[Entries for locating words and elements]

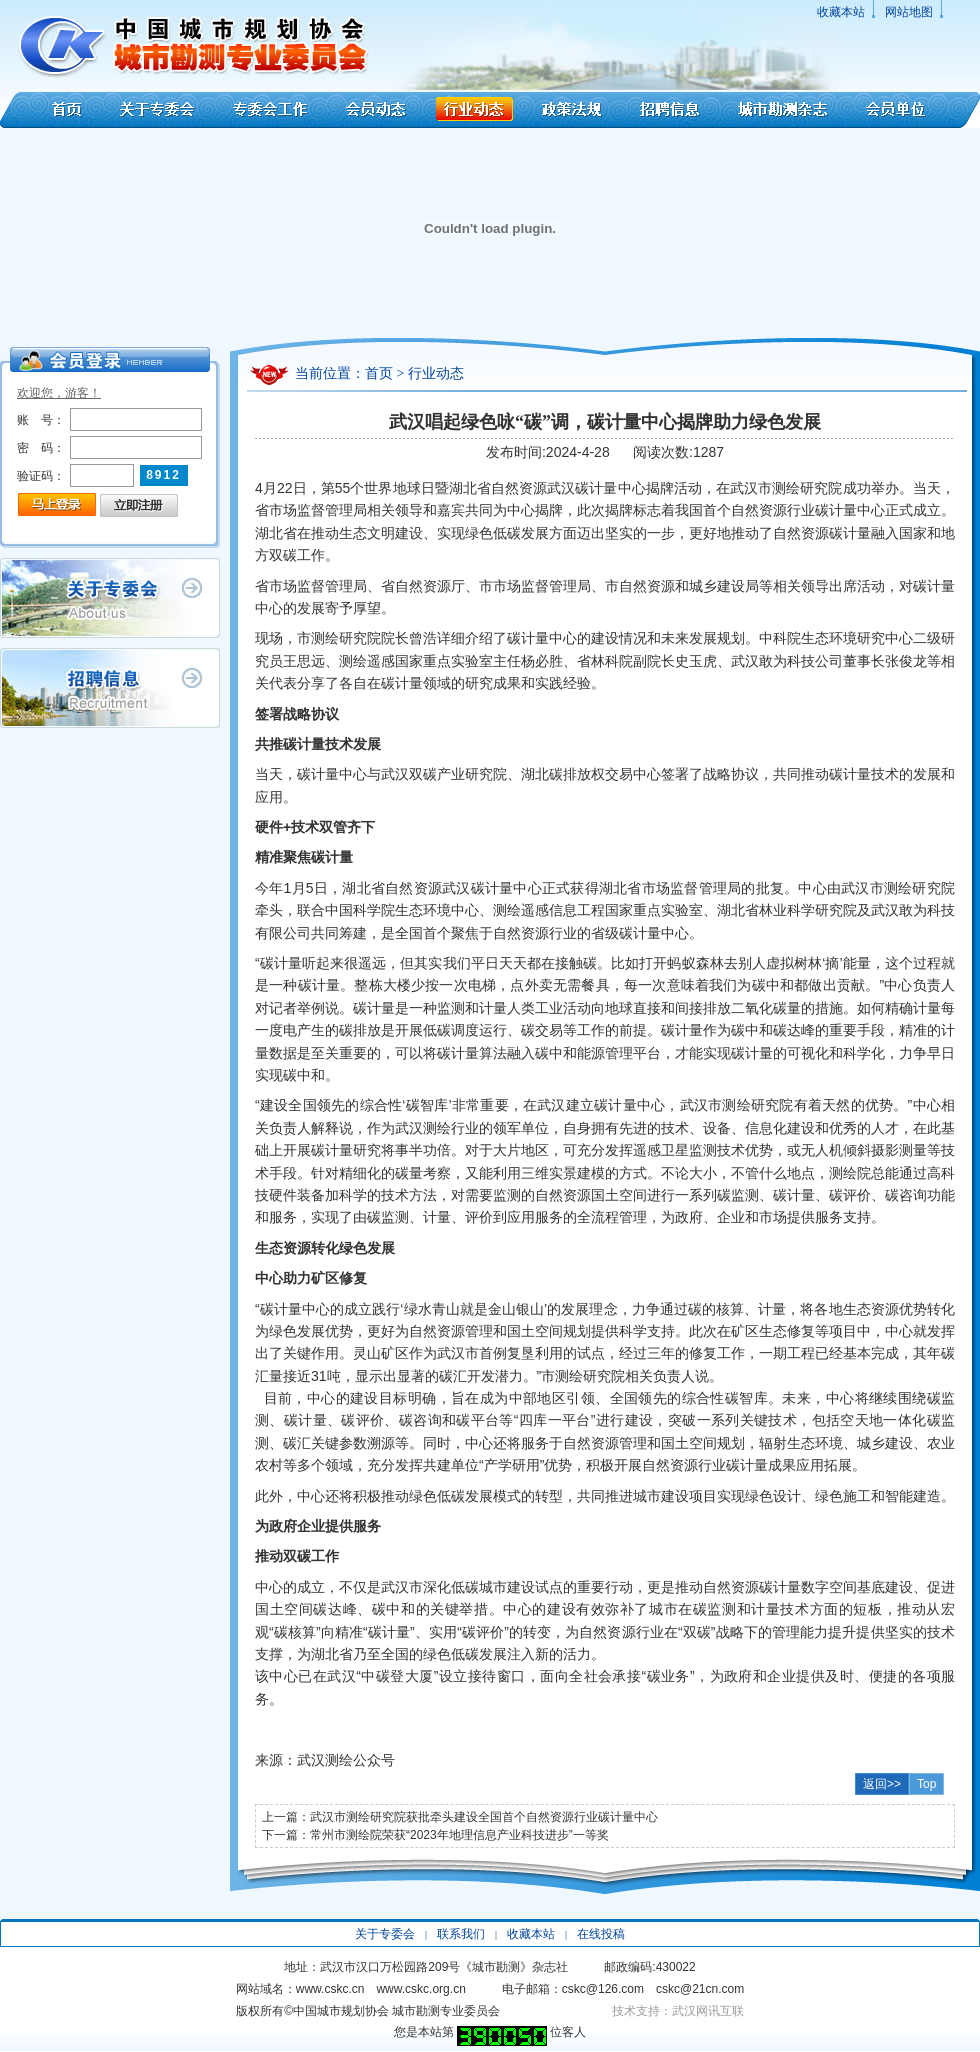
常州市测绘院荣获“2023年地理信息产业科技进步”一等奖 (459, 1835)
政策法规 (572, 110)
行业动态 (474, 110)
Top (926, 1784)
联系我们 (461, 1934)
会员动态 (376, 110)
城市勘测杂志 (783, 110)
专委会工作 (270, 110)
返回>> (882, 1784)
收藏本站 (841, 12)
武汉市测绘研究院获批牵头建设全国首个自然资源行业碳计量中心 (484, 1817)
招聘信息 (669, 110)
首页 (52, 110)
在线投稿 (601, 1934)
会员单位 (914, 110)
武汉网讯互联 (708, 2011)
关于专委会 (159, 110)
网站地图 (909, 12)
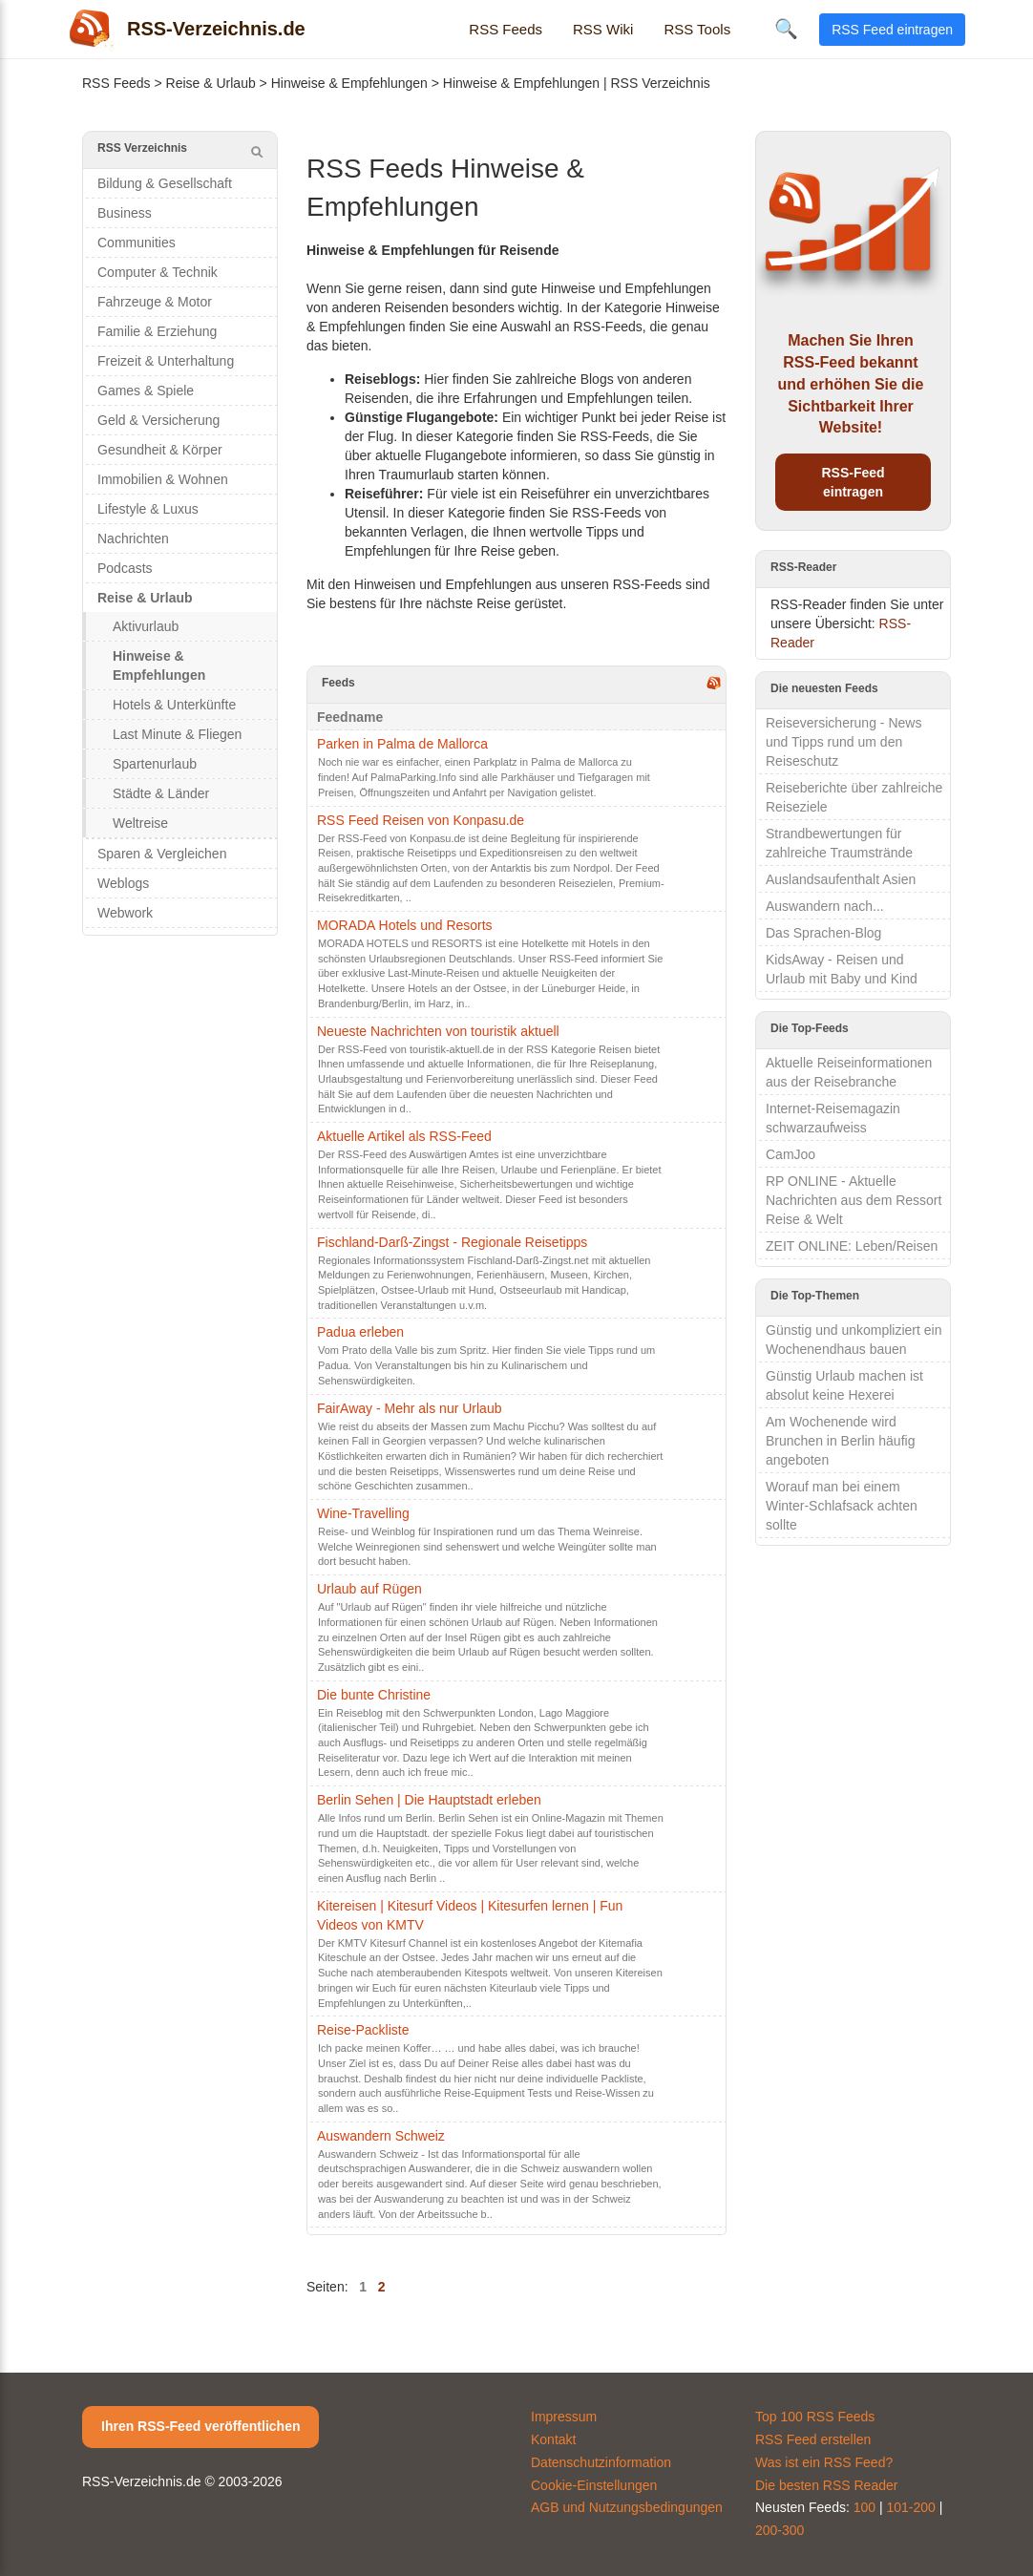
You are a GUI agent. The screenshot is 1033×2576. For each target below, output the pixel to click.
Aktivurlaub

### WHAT YOU WILL DO
Recast the entries above as a Markdown table with the columns Row and Entry, numbering each line and omitting blank lines and pictures.

### EXERCISE RESULT
| Row | Entry |
|---|---|
| 1 | 常州市测绘院荣获“2023年地理信息产业科技进步”一等奖 (459, 1835) |
| 2 | 政策法规 (572, 110) |
| 3 | 行业动态 (474, 110) |
| 4 | Top (926, 1784) |
| 5 | 联系我们 (461, 1934) |
| 6 | 会员动态 (376, 110) |
| 7 | 城市勘测杂志 (783, 110) |
| 8 | 专委会工作 (270, 110) |
| 9 | 返回>> (882, 1784) |
| 10 | 收藏本站 (841, 12) |
| 11 | 武汉市测绘研究院获批牵头建设全国首个自然资源行业碳计量中心 (484, 1817) |
| 12 | 招聘信息 (669, 110) |
| 13 | 首页 (52, 110) |
| 14 | 在线投稿 (601, 1934) |
| 15 | 会员单位 (914, 110) |
| 16 | 武汉网讯互联 (708, 2011) |
| 17 | 关于专委会 (159, 110) |
| 18 | 网站地图 (909, 12) |
| 19 | You are a GUI agent. The screenshot is 1033×2576. For each target below, output the pixel to click. |
| 20 | Aktivurlaub |